SCIENTIFIC AMERICAN : Fossil Find
Hints at Aquatic Origin for Flowering Plants
by
Sarah Graham on May 3, 2002
Scientists have discovered in China
the oldest, most complete flowering plant fossil yet, according to a new
report. The 125-million-year-old specimen belongs to a new plant family and
provides clues as to how now extinct species gave rise to modern flowering
plants, or angiosperms. The work, published today in the journal Science,
suggests that angiosperms--the dominant vegetation in the world today--may have
evolved from aquatic, weedy herbs.
Ge Sun of Jilin University in China
and his colleagues recovered the complete fossil of the plant, dubbed Archaefructus sinensis, from a slab of
rock found in northeastern China's Liaoning Province by local farmers . The
region, which has produced an array of remarkable fossils, yielded a similar
but incomplete fossil in 1998. "After having only a fragment and trying to
imagine what the whole plant was like, it was a great surprise to find leaves
typical of a plant that lived underwater with characteristics very unique to
flowering plants at such an early age in their history," says study
co-author David L. Dilcher of the University of Florida. Although the plants
lacked flowers, the scientists discovered evidence of seeds enclosed within the
female reproductive organs, a characteristic of flowering plants. With its
thin, curving stems, A. sinensis had
a vaguely seaweed-like appearance.

#### Extracted records:

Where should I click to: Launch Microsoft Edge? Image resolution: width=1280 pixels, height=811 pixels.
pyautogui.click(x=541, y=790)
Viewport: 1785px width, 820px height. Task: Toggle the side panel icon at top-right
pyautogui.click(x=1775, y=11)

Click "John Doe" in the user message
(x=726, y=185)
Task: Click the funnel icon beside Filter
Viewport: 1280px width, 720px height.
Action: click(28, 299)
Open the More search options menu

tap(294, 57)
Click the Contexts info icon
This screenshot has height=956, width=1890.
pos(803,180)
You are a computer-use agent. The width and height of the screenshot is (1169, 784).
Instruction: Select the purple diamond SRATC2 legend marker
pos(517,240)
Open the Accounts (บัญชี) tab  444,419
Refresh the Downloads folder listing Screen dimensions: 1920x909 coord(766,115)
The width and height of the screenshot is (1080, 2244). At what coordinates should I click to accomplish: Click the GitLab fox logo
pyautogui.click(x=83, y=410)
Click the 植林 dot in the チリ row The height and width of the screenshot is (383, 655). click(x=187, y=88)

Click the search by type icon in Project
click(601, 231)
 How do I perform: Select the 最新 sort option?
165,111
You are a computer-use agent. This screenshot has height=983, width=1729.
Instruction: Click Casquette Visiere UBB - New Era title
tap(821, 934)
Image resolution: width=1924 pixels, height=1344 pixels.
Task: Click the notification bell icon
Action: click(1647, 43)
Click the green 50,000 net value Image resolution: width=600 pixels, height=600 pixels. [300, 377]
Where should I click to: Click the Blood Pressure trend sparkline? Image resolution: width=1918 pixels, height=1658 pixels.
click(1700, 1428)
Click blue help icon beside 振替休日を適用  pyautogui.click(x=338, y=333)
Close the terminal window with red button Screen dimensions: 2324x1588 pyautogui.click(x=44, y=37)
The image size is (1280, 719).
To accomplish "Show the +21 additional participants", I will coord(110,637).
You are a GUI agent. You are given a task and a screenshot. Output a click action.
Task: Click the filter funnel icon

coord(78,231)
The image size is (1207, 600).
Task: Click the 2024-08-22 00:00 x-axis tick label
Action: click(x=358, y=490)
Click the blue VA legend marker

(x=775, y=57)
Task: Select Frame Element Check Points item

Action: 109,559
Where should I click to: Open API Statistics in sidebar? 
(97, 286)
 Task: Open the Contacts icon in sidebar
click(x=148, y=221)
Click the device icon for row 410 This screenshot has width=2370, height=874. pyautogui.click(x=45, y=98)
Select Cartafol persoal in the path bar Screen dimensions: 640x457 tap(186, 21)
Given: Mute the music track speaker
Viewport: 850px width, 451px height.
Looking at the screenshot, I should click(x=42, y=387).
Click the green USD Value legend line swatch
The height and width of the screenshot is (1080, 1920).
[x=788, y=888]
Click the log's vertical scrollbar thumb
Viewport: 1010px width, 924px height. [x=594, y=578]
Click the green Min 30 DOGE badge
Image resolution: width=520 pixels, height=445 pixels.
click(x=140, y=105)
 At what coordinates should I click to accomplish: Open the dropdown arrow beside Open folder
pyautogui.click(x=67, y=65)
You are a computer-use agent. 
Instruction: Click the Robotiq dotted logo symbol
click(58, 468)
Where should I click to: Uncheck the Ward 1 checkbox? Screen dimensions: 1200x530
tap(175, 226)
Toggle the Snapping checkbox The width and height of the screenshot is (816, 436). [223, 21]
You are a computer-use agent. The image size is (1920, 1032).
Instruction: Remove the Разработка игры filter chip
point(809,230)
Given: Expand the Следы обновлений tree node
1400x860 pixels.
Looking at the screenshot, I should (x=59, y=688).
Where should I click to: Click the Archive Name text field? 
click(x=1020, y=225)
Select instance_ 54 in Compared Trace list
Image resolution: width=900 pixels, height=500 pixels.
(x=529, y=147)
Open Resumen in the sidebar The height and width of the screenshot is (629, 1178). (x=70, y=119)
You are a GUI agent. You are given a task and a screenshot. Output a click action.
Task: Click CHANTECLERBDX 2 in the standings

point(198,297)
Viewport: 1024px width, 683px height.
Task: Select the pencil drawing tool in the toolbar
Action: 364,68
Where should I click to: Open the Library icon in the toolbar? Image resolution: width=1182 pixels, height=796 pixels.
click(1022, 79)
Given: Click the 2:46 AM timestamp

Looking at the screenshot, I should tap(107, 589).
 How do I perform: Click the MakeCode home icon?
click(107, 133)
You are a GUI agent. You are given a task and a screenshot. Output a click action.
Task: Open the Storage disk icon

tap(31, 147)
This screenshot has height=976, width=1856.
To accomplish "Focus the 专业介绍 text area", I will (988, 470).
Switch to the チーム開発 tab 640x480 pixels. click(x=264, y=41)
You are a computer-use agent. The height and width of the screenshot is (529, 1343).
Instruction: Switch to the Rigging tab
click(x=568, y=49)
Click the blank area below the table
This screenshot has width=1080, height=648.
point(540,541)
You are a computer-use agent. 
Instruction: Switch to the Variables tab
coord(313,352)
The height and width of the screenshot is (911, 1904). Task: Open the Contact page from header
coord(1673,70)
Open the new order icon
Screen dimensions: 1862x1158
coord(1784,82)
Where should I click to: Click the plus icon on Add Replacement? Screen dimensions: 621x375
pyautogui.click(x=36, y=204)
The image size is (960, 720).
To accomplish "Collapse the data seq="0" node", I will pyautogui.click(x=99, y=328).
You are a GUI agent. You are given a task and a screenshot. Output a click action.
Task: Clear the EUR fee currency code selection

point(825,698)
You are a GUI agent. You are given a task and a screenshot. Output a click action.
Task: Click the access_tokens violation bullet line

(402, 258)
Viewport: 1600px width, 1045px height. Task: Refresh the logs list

#### Exercise:
Continue the article on the Archaefructus fossil find, starting after its last sentence. The data shown here has no connection to the text.

#### Output for this exercise:
To determine how their find fits into
the evolutionary family tree, the researchers compared the traits evident in
the fossil plant with genetic and morphological information from 173 modern
flowering plants. The results indicate that the specimen represents a
previously unknown family, Archaefructaceae, with two species A. liaoningensis and A. sinensis. The authors propose that
Archaefructaceae is a sister group to all exant angiosperms. Further research
is needed before Archaefructus is
fully accepted as the most ancient flowering plant known, but botanists are
excited about its implications. "The mysteries of the origin and radiation
of the flowering plants remain among the greatest dilemmas facing paleontology
and evolutionary biology," says plant biologist William L. Crepet of
Cornell University. He adds that the new fossil is "one of, if not the
most, important fossil flowering plant ever reported."